When you hear the words “company culture,” what comes to mind?
Is it a group of twenty-somethings, wearing ripped jeans, flannel shirts, and hipster glasses playing ping-pong in their Silicon Valley office? Is it smiling faces, modern facilities, family Christmas parties, and catered lunches? Or is it competitive salaries, great benefits, and big bonuses?
To be honest, these are many of the things that come to my mind when I think of company culture, too. And to be fair, these are all things that contribute to it. Company culture is a very important aspect of every successful business because it effectively guides actions and policies, makes certain companies more attractive to employees than others, and can lead to increased productivity and job satisfaction. However, the foundation of a company’s culture doesn’t lie in modern amenities and chic offices; it lies in a company’s core values.
A company’s values are what all employees practice and live by every day. What’s important is that these values aren’t cliche, such as “we’re committed to integrity” or “we always put the customer first.” These aren’t necessarily bad or incorrect statements. Rather, they’re simply implied, mainly because I don’t think there’s a single company out there that is “committed to fraud” or “always puts the customer last.” Companies who use these cliches as values demonstrate that not much thought has been put into what’s uniquely important to the company. Values statements that don’t incite passion for one’s company and describe what differentiates a company from its competitors don’t do much good for the company or its culture. Ultimately, remember that meaningful company values are the foundation of a good company culture.

Material »
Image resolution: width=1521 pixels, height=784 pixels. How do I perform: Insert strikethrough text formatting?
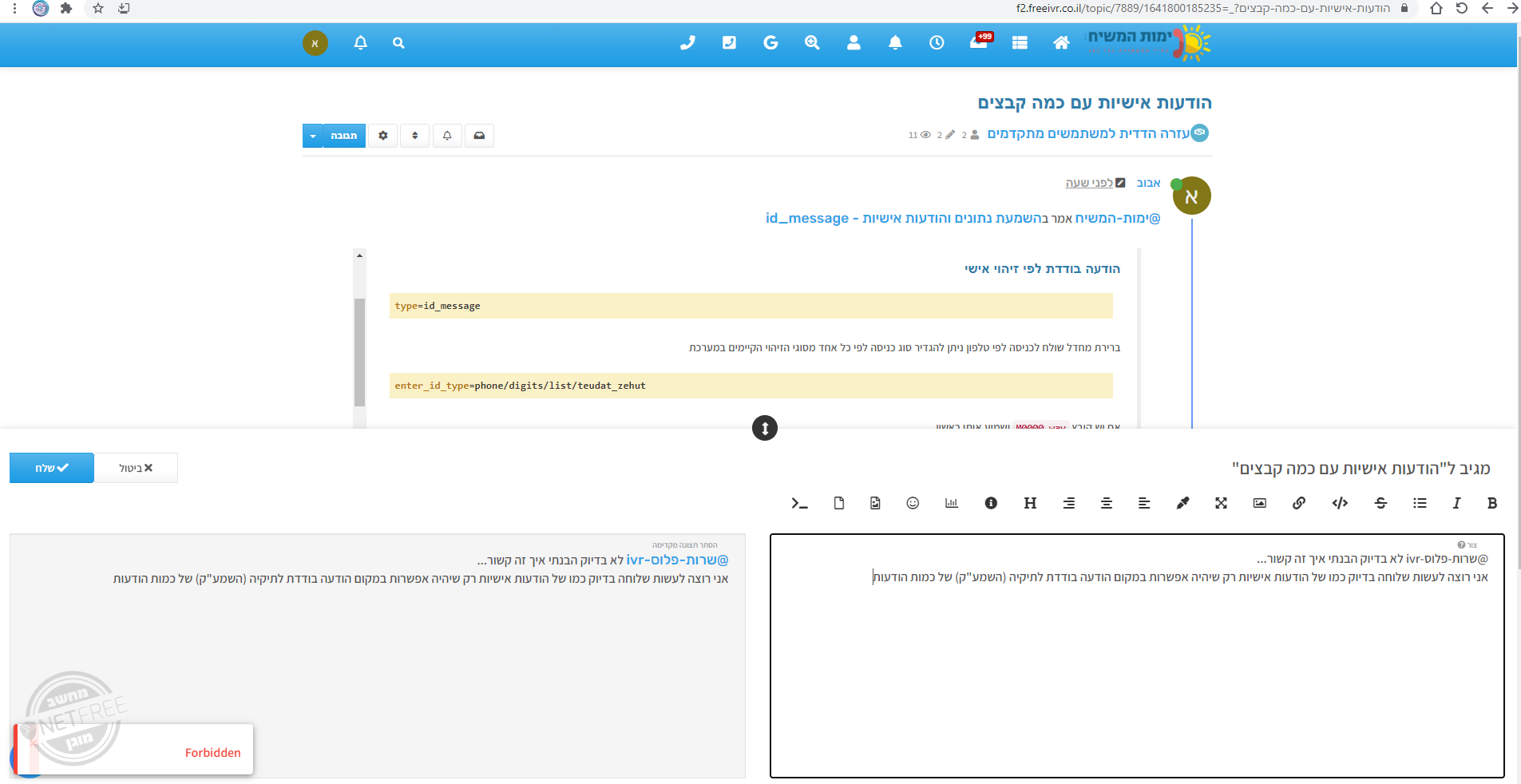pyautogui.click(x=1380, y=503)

Job A » Shorten the paragraph in the piece on company culture that begins "A company's values are what all employees practice" while keeping its main facts.
Job B » Reproduce the passage of the piece on company culture starting at "Is it a group" and ending at "company’s core values.".

Task result A » A company's values are what all employees practice and live by every day. They shouldn't be clichés like "we're committed to integrity" or "we always put the customer first." Such statements aren't wrong, but they're implied, since no company is "committed to fraud" or "always puts the customer last." Using clichés as values shows little thought about what's uniquely important to the company. Values statements that don't inspire passion or describe what sets a company apart from its competitors do little for the company or its culture. Meaningful company values are the foundation of a good company culture.

Task result B »
Is it a group of twenty-somethings, wearing ripped jeans, flannel shirts, and hipster glasses playing ping-pong in their Silicon Valley office? Is it smiling faces, modern facilities, family Christmas parties, and catered lunches? Or is it competitive salaries, great benefits, and big bonuses?
To be honest, these are many of the things that come to my mind when I think of company culture, too. And to be fair, these are all things that contribute to it. Company culture is a very important aspect of every successful business because it effectively guides actions and policies, makes certain companies more attractive to employees than others, and can lead to increased productivity and job satisfaction. However, the foundation of a company’s culture doesn’t lie in modern amenities and chic offices; it lies in a company’s core values.